The TVStudy software is necessary to conduct the incentive auction and Sinclair lacks standing to challenge the repacking process, the FCC said in a legal brief filed in the U.S. Court of Appeals for the D.C. Circuit in response to Sinclair and NAB’s petition for review against the incentive auction order. The congressional requirement that the FCC use the OET-69 methodology is not violated by the commission’s plan to use TVStudy, the FCC said in response to NAB. “Software and data are not methodology,” the agency said. The commission also responded to NAB’s argument that the order violated its legislative mandate by failing to preserve broadcast contours. The order preserves the coverage area and populations served of repacked stations by trying to ensure that a station's signals after the auction will reach “substantially the same geographic area at the same signal strength” and the same viewers as it did before, the FCC said. Sinclair, separate from NAB, challenged the FCC’s 39-month deadline for stations to cease broadcasting on their old channels after the auction. However, since Sinclair doesn’t yet know if it has stations that will be affected by the repacking, it doesn’t have standing to challenge that aspect of the rule, the FCC said. FCC rules give new licensees 36 months to build a new station, the FCC said. “The modifications that existing stations will have to make to their facilities following the auction are, at worst, no more complicated than those faced by new licensees constructing new stations,” the commission said. The petitions for review should be denied, the FCC said.
Yahoo completed the purchase of BrightRoll, whose approximately 400 employees will continue working on digital video advertising, said Yahoo in a news release Monday. It said BrightRoll is expected to have 2014 revenue above $100 million, and the deal makes Yahoo the No. 1 U.S. video ad platform.
A torrent search version of The Pirate Bay website was posted online Monday after being shut down by Swedish police last week (see 1412100031), said a tweet by isoHunt, a peer-to-peer file sharing and search site. The Pirate Bay site thanked its users, saying, “We really appreciate all your efforts to help us save the Freedom of information on the Internet.” A Swedish court found some of The Pirate Bay's operators guilty of mass copyright infringement in 2006. IsoHunt didn’t comment.
NBCUniversal is launching a broad marketing effort to promote its TV Everywhere offering, the company said in a news release Tuesday. Using the tagline “Watch TV without the TV” and associated hashtag #TVwithoutTHETV, the campaign will include “a digital and on-air cross-portfolio promotional activation” Dec. 26 to Jan. 1, said the broadcast and cable programmer. The campaign will begin with a digital media push and highlight all of NBCUniversal's TV networks and their respective apps, it said. That includes Bravo, E!, NBC News, Syfy and USA, said the unit of Comcast.
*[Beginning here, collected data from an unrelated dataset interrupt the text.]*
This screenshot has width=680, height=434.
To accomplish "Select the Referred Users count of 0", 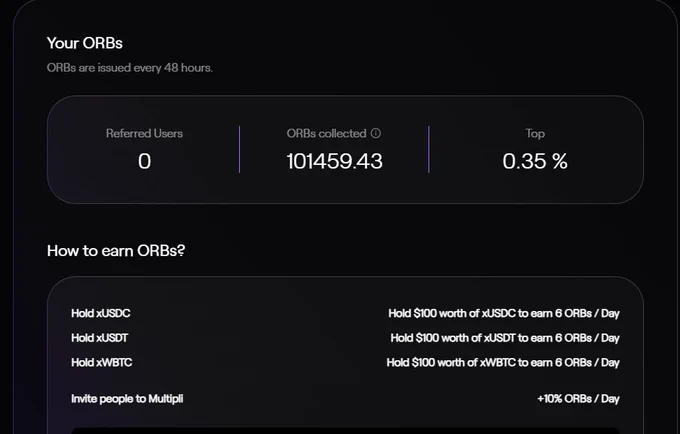I will coord(144,161).
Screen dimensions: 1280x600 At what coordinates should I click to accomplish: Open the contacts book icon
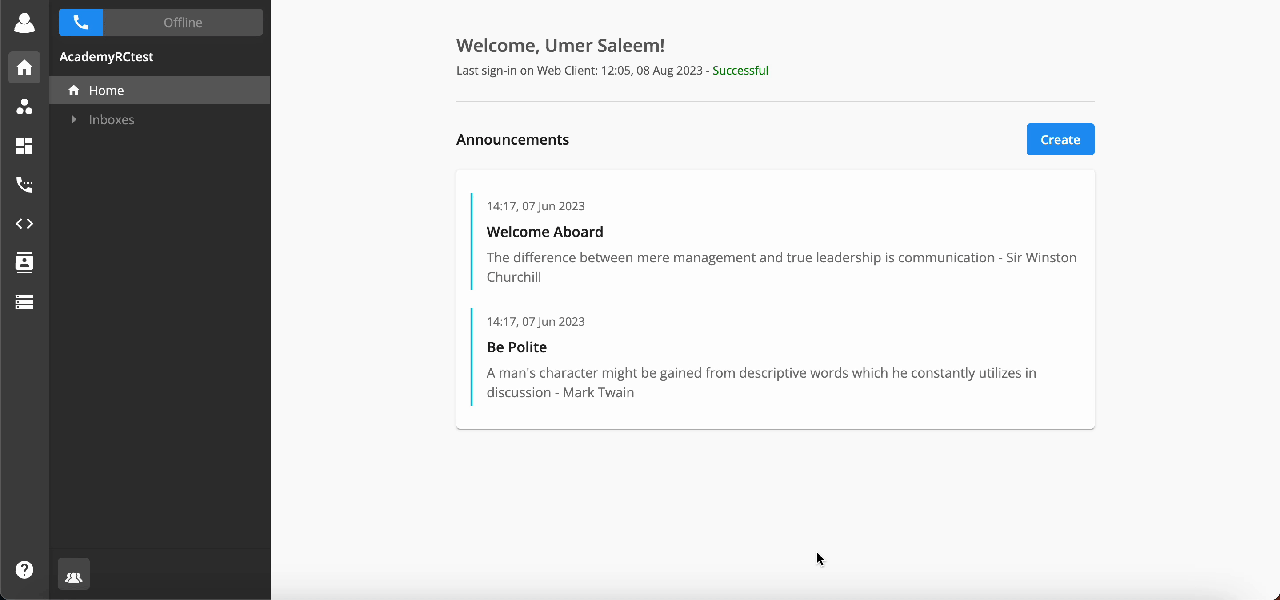pos(24,262)
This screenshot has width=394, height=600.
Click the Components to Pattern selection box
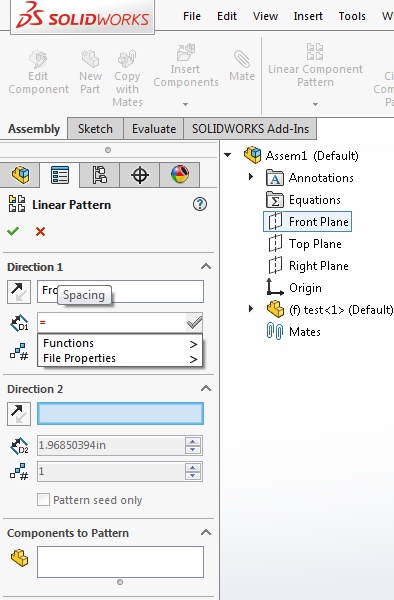(x=120, y=562)
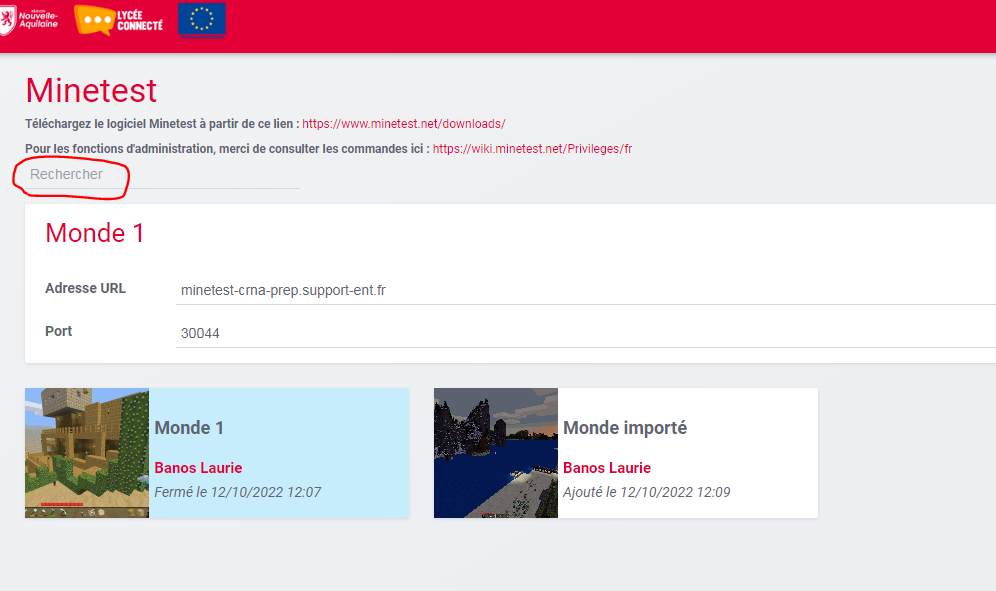
Task: Open the Lycée Connecté home logo
Action: pos(119,20)
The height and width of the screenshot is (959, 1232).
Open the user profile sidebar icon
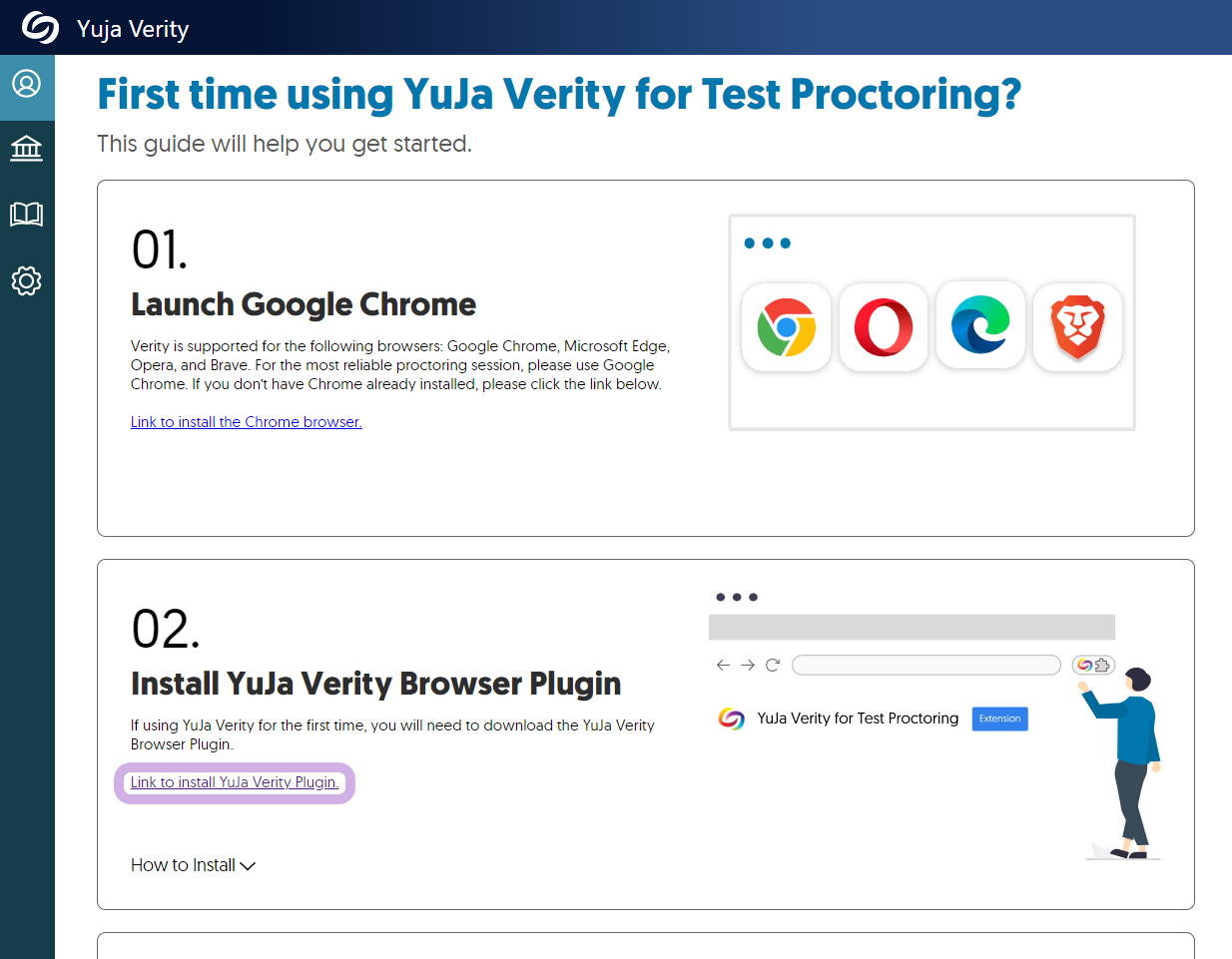coord(27,83)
The FCC should update its rules to promote competition among set-top devices that integrate pay-TV content with over-the-top services, said former FCC General Counsel Austin Schlick in an ex parte filed on Google's behalf Monday in docket 10-91. He said the FCC “should promote development of open, standard protocols that allow for devices that let consumers fully benefit from their [multichannel video programming distributor] subscriptions while integrating content accessed from the Internet.” Such rules would allow consumers to use “lower-cost or technically superior” devices and encourage innovation that “has yet to develop for navigation devices,” Schlick said. The FCC should create "open, standard protocols" for navigation devices that have "industry wide applicability," said the filing.